■ HOW TO COMPLETE THIS TASK ■
When you reach the line containing "You are a GUI" in the entries below, start writing out each line exactly, and stop after the line containing "Task: Select the FAT row checkbox".

■ MATERIAL SUPPLIED ■
________________________

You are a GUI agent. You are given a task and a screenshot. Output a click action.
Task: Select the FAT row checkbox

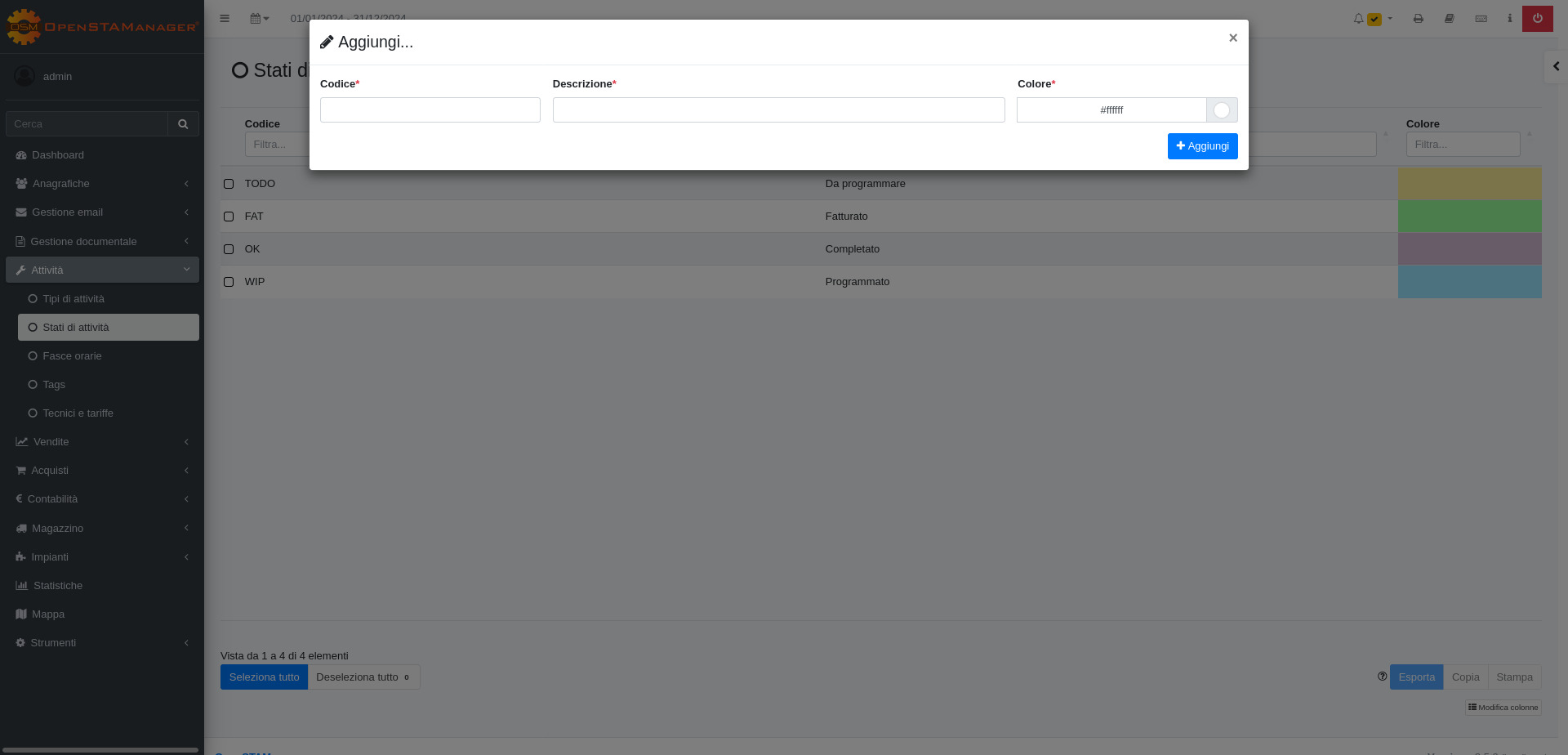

________________________

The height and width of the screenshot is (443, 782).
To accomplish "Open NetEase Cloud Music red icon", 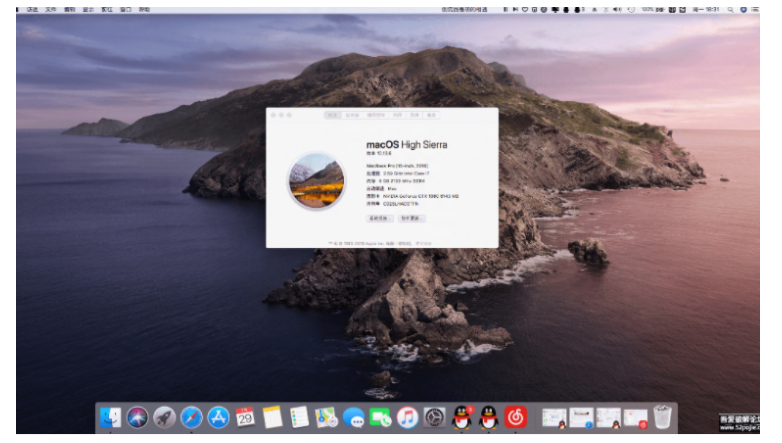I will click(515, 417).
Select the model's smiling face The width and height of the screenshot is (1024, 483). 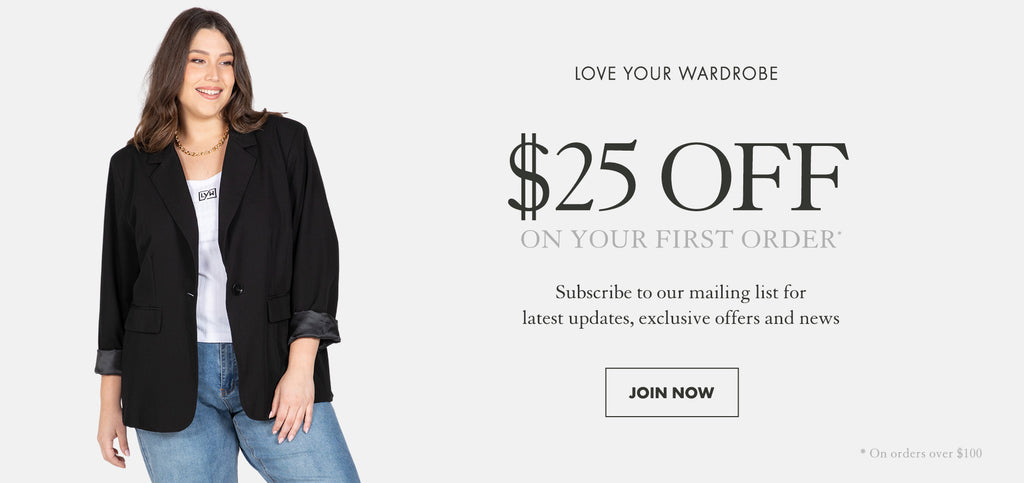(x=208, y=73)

________________________

■ OUTPUT BELOW ■
You are a GUI agent. You are given a task and a screenshot. Output a click action.
Task: Select the FAT row checkbox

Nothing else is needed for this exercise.